-------- RECORD EXTRACTS --------
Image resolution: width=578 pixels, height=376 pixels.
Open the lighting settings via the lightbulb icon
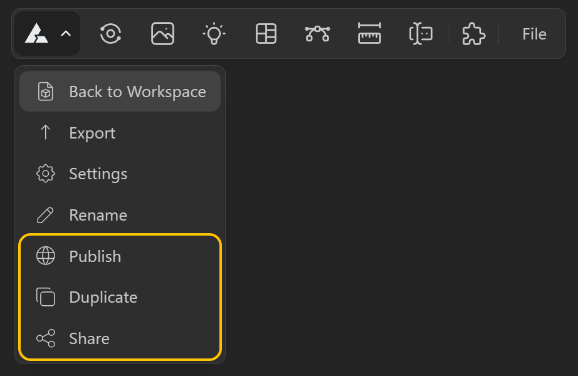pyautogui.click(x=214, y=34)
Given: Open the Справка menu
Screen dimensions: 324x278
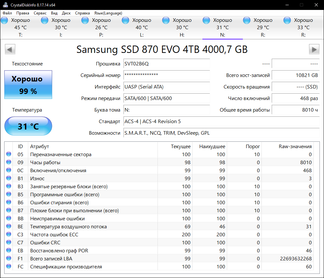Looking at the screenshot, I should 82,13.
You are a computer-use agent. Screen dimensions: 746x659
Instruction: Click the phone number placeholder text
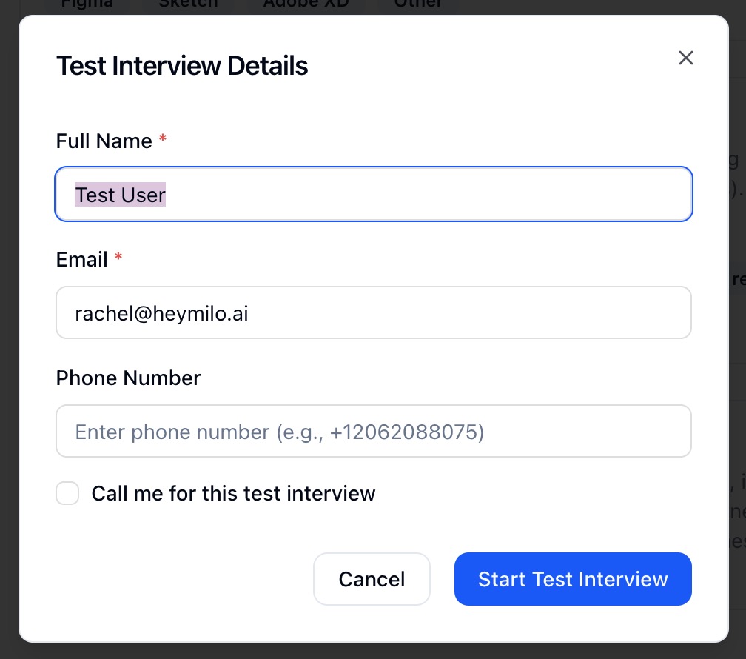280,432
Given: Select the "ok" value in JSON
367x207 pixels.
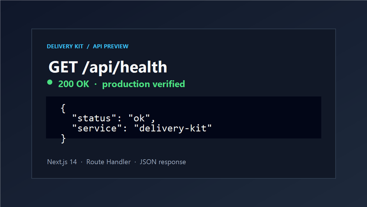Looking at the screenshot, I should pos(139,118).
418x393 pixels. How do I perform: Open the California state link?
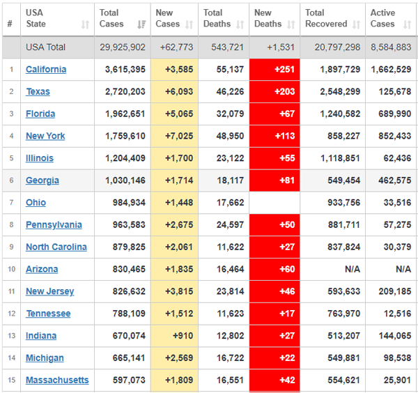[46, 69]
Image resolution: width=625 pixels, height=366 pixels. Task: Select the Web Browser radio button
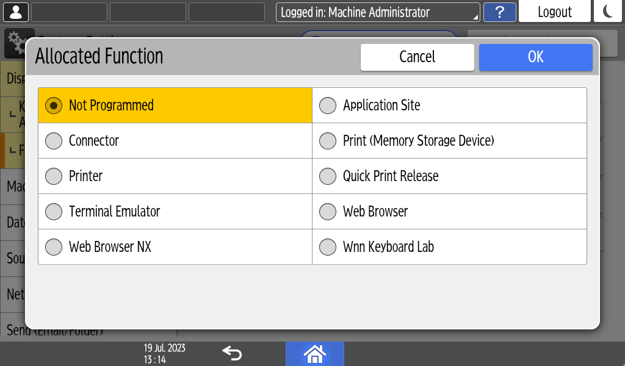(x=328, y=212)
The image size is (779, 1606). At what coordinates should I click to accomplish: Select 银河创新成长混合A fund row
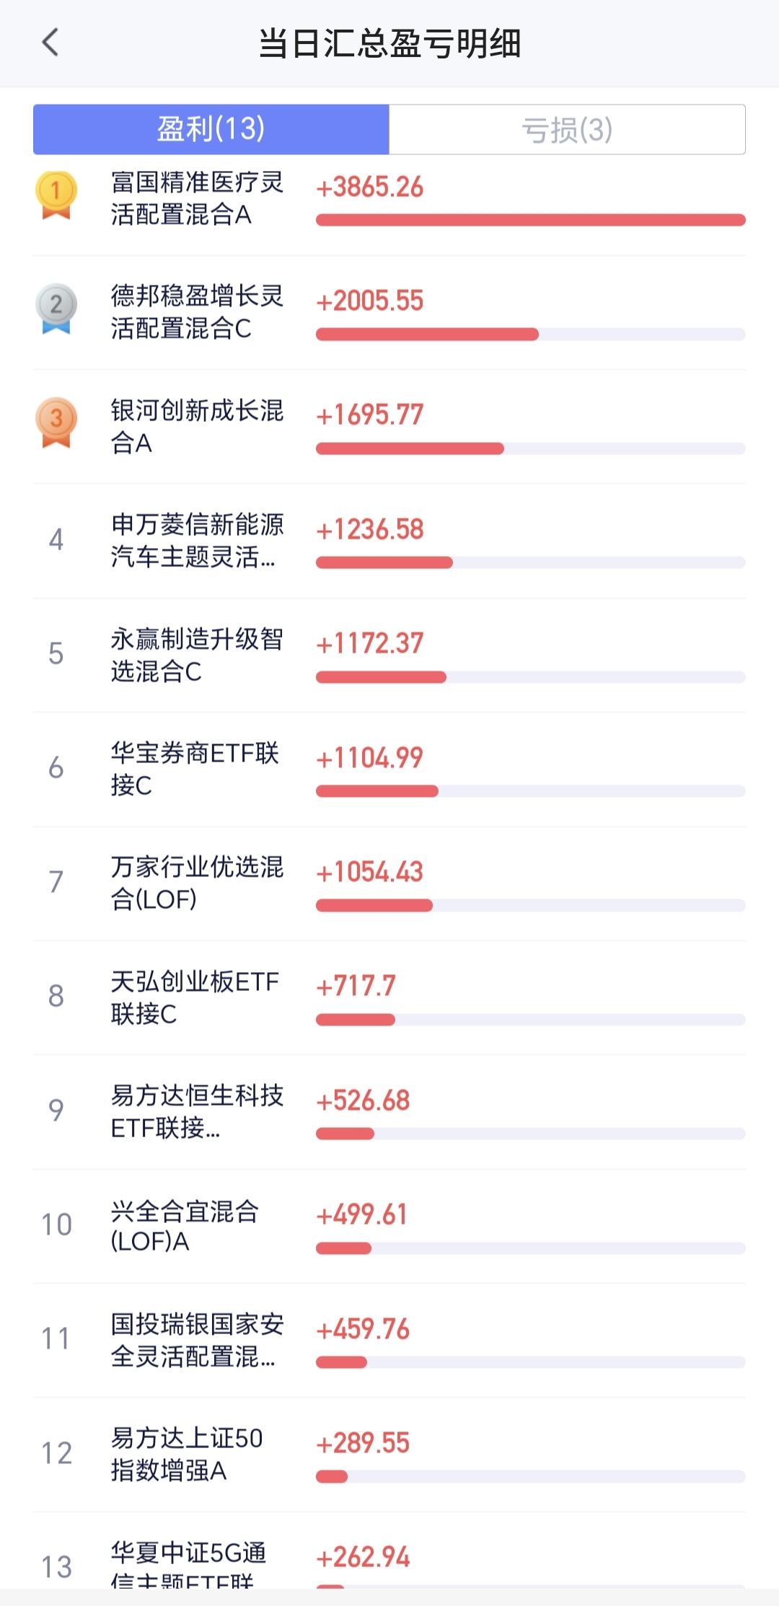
--------
* [THE TASK] Extract from the material above the stretch running from the line containing "Screen dimensions: 324x278" through the line containing "Given: Select the". Keep the text exact and the pictures out.

* [ANSWER BELOW]
Screen dimensions: 324x278
Looking at the screenshot, I should 82,13.
You are a computer-use agent. Screen dimensions: 746x659
Instruction: Click the phone number placeholder text
280,432
Given: Select the "ok" value in JSON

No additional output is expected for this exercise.